Open every day 07:00-22:00 at 130 Park Lane, Macclesfield
Sunday March 19th - the end of April 2023
**NEW!!!** Try Kath's Easter-Break Activities - download the pdf below!
After a turbulent time, do you ever look around and notice rubble? It can be hard to decide whether this is the end - the final settling of raw materials - or the beginning: an uncomfortable place of uncertainty from which to build.
This is a portfolio of site-specific work has been created since lockdown in response to feelings of "pandemic hangover".
You're invited into the Doll's House and to try to find comfort in the uncertain situations. I found that my comfort came from interacting with objects that were sentimental or reconnected me with my values.
Each level explores the space using different sculptural objects with soft squishy textures to create comfort and make these uncertain times less intimidating...
Kathryn Tindale, artist, teacher and founder of Red Gate Farm Art, has been sharing her art adventures over the past 10 years. Her first UK exhibition took place with Art Macabre in 2015. Balancing an Art practice alongside a 20-year Artist-Teacher career has been challenging at times. In 2016, she relocated to Stockport to start a new adventure.

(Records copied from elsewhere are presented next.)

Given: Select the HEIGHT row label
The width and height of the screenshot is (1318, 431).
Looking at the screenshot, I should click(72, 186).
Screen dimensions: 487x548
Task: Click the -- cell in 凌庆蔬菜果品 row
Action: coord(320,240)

Kathryn lets the concepts lead the artwork working in a variety of materials including site specific sculpture, mixed media drawing and hand embroidery. She is currently studying her MA in Artist Teacher Practitioner at Oxford Brookes University and dabbling in filmmaking.
For more about the making process, read on...
The Process, written by Kathryn:
The journey for “From the Rubble with Love” started with a single doll which I carried everywhere for a year.
This doll captured all the daily grime of my life. I painted the doll with porous white paint to encourage the grime. I even invited another artist to try to destroy the doll which is why it looks slightly burnt.
I added other objects to my army: many dolls of different sizes and shapes all painted with matt, porous paint. I have a vessel (untitled piece) designed to be destroyed (and yet it is till going strong) as well as a movable mannequin and Russian dolls that conceal a pristine doll that is protected by the outer layer.
Each doll that sits in this exhibition has some significance to me during a time of uncertainty but I want you to think about what they mean and how they make you feel. I want you to think about times and space of uncertainty and consider which pieces, sculptures or entire rooms might provide you with comfort.
The individual stones are created from the same lino prints developed from automatic drawing. These prints were also used on the embroidery hoops. How many different stone prints can you see in the space? I found that, depending on the purpose, the stone prints can look very different as a stone, as a pattern or in a frame.
I wanted the squishiness to give a sense of comfort in the uncomfortable. Would you like to lie down on a floor of squishy stones? Would this provide you with comfort?
If you look really carefully at the stones, you should be able to find a print that is a smaller version of my Instagram logo – can you see it?
The embroidered hoops are created using lion printing using textiles printing inks on felt. These are then individually hand embroidered using a limited palette of thread. These are made mindfully aiming to remain present while slowing the pace. Each piece is individual – although some have the original print, I see different patterns in each piece and try to select a different section each time a new hoop is created. The embroidery hoops are varnished with wood varnish and have a print on the back. These can be used for display or can be worn! My favourite is the red thread, black print and red felt combo which I wear quite regularly.
The images on the walls represent different parts of my process of uncertainty. They create the atmosphere and set the scene for the
sculptural objects. Drawings include automatic drawing based on neurographics, observational drawings, emulsion transfers and photographs. I found focusing on process comforting during times of uncertainty and I wanted you to see the process alongside the outcomes.
This exhibition represents a moment in time rather than a finishing point: I’m excited to see where the rubble is going to lead me. This work is the culmination of research that I have been
exploring relating to identity and how we make sense of different parts of ourselves and how we find balance or reconnect these aspects of ourselves. Exhibiting the work in this way has produced some revelations in my process and my aesthetics with every piece communicating with each other.
The exhibition is open 07:00-22:00 from March 19th - the end of April 2023.